With each flame we light, we insist on interpreting our lives and our future as part of a different narrative.

Christians are Advent people. That is, Christians are waiting people. We live year-round in the long cusp between promise and fulfillment. We wait not in smug or anxious passivity, but in active and defiant (can we still say audacious?) hope. In Advent, set against the visceral symbolism provided by nature’s cycle, we remember that we live as Christ’s followers and imitators: defying so many social conventions and so much conventional wisdom, interpreting reality differently, and insisting that God will have the final word in the world’s story.

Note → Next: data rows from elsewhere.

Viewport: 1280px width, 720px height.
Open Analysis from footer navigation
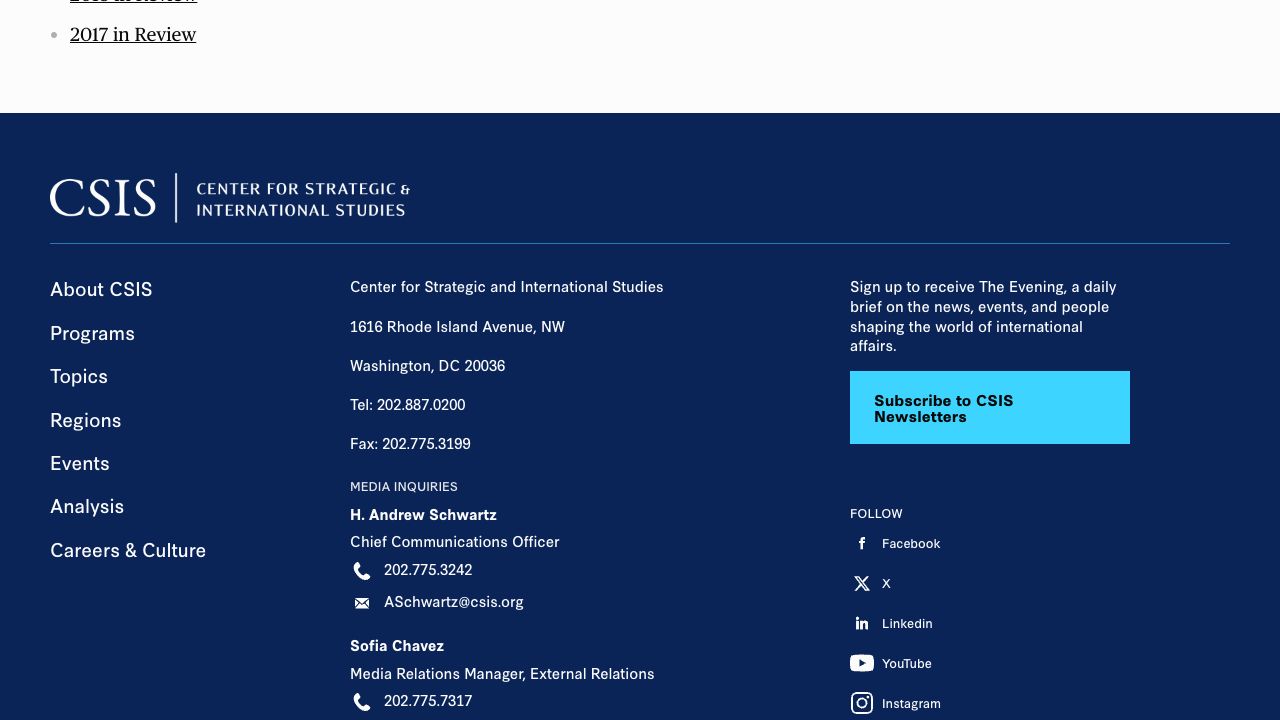87,506
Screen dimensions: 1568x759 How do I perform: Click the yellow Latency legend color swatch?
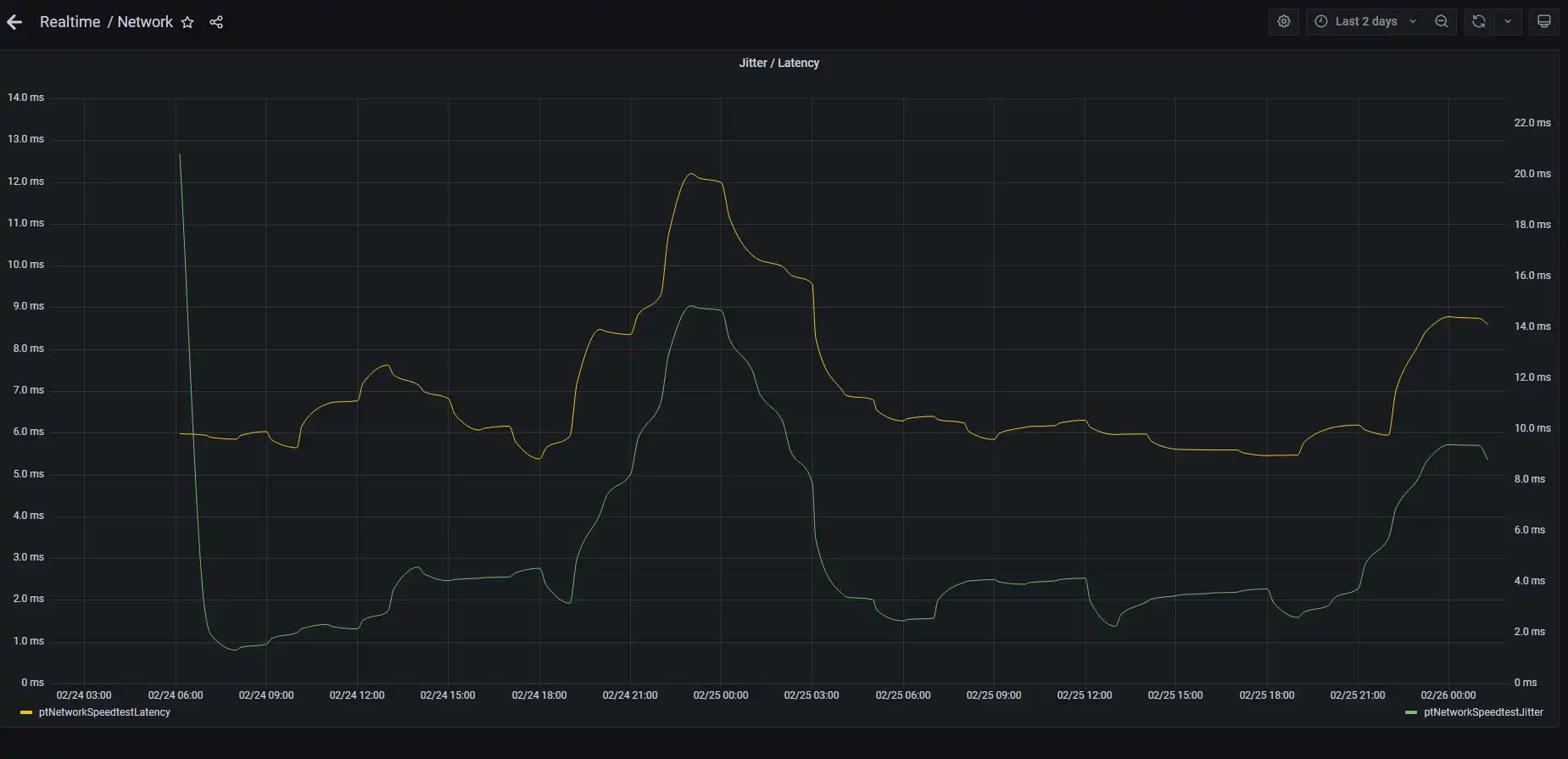[x=26, y=712]
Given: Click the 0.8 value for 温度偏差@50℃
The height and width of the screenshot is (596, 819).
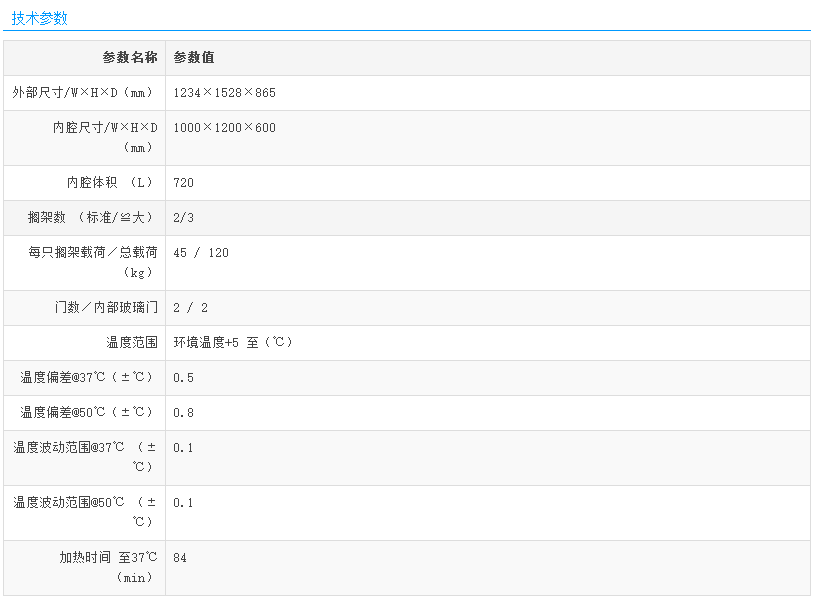Looking at the screenshot, I should point(183,413).
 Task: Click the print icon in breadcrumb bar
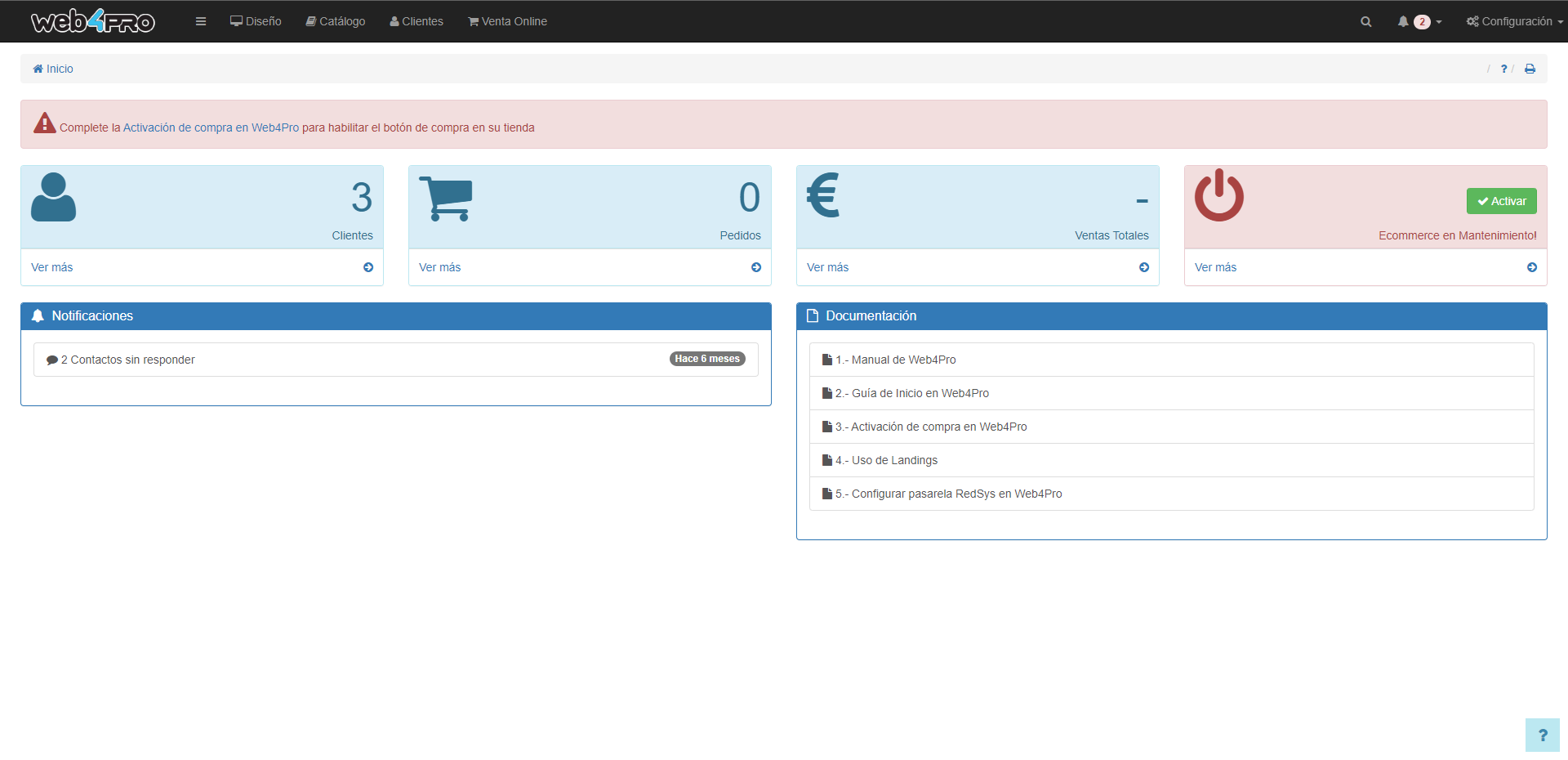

Because we are Advent people, waiting in a world that is estranged from God’s reign, we are protest people.

Last weekend I heard also about a movement called Advent Conspiracy.
It urges Christians to resist the consumerist excesses of Christmas and calls them to use their money to provide clean drinking water to impoverished communities that lack it. Of course, runaway consumerism is not the sum of our world’s problems, but certainly it is a nasty and treatable symptom–a worthy object of Christian protest. I mention the Advent Conspiracy simply to note one form that a Christian posture of protest against our societies’ dominant narratives can assume.

The Advent Conspiracy’s literature pits the gospel’s world-changing narrative against the commercial excesses of Christmas in America and asks Christians, “What kind of story would you like to enter?” That is the same question Christians pose to the world, subtly enacted through the candlelight that pierces the night, and openly expressed through our values, actions, and speech.